Contribution of PON1 Polymorphism in Senile Cataract among Diabetic and Non-Diabetic Egyptian PatientsOla M. Ali1, Laila Kamal Effat2, Khalda Sayed Amr2, Amira A. Abdel Azeem3 and Shaimaa M. Hassan1*
- *Corresponding Author:
- Shaimaa M Hassan
Al-Azhar University, Biochemistry
Youssef Abbas Nasrcity, Cairo 12345, Egypt
Tel: +201114054444, +20225043182
Email: [email protected]
Received Date: March 12, 2014; Accepted Date: April 17, 2014; Published Date: April 19, 2014
Citation: Ali OM, Effat LK, Amr KS, Azeem AA, Hassan SM (2014) Contribution of PON1 Polymorphism in Senile Cataract among Diabetic and Non-Diabetic Egyptian Patients. J Mol Biomark Diagn 5:180. doi:10.4172/2155-9929.1000180
Copyright: © 2014 Ali OM, et al. This is an open-access article distributed under the terms of the Creative Commons Attribution License, which permits unrestricted use, distribution, and reproduction in any medium, provided the original author and source are credited.
Background: The development of senile cataract is a multifactorial process with oxidative stress and its sequelae are clearly involved in its etiology. Cataract is also one of the earliest secondary complications of diabetes mellitus. Paraoxonase (PON) enzyme is an antioxidant High-Density Lipoprotein (HDL)-associated enzyme. In mammals, three genes of paraoxonase, PON1, PON2, and PON3, have been identified.
Aim: To assess the contribution of PON1-55 and PON1-192 gene polymorphisms as risk factors for senile cataract formation among diabeticand non-diabetic Egyptian patients.
Methods: 132 Egyptian cataract patients (66 without diabetes and 66 with diabetes) and 106 subjects with matched age and sex free of cataract and diabetes control subjects were included in the present study using multiplex PCR for PON1-55 and PON1-192 gene polymorphisms followed by restriction fragment length polymorphism analysis.
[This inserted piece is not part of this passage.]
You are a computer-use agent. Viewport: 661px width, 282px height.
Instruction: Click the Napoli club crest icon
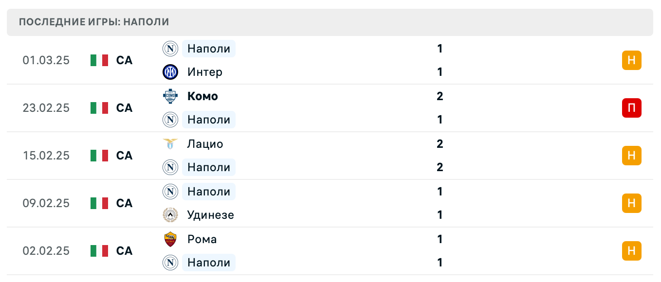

Results: The study revealed that there was a significant difference in PON1-55 genotypes; LL, LM and MM (p=0.0001) and in PON1-192 genotypes; QQ, QR and RR (p=0.0001) genotypes distribution among cataract patients with and without diabetes and controls. Also there was a significant difference in L and M (p=0.003) and in Q and R allele frequencies (p=0.005) among cataract patients with and without diabetes and controls. In addition there was a significant difference in the distribution of 55 LM/192 RR combined genotypes with the highest frequency in cataract diabetic subgroup (75%), while 55LL/192RR, 55LL/192QR and 55LM/192QR combined genotypes showed the highest frequencies among the control group (52.4%, 59.1% and 66.7% respectively).
Conclusion: For the first time, we provide evidence that functional polymorphisms in the PON1 gene may influence the risk of cataract in both non-diabetic and diabetic subgroups in Egyptian populations, suggesting new clues that help to clarify the pathogenesis of cataract.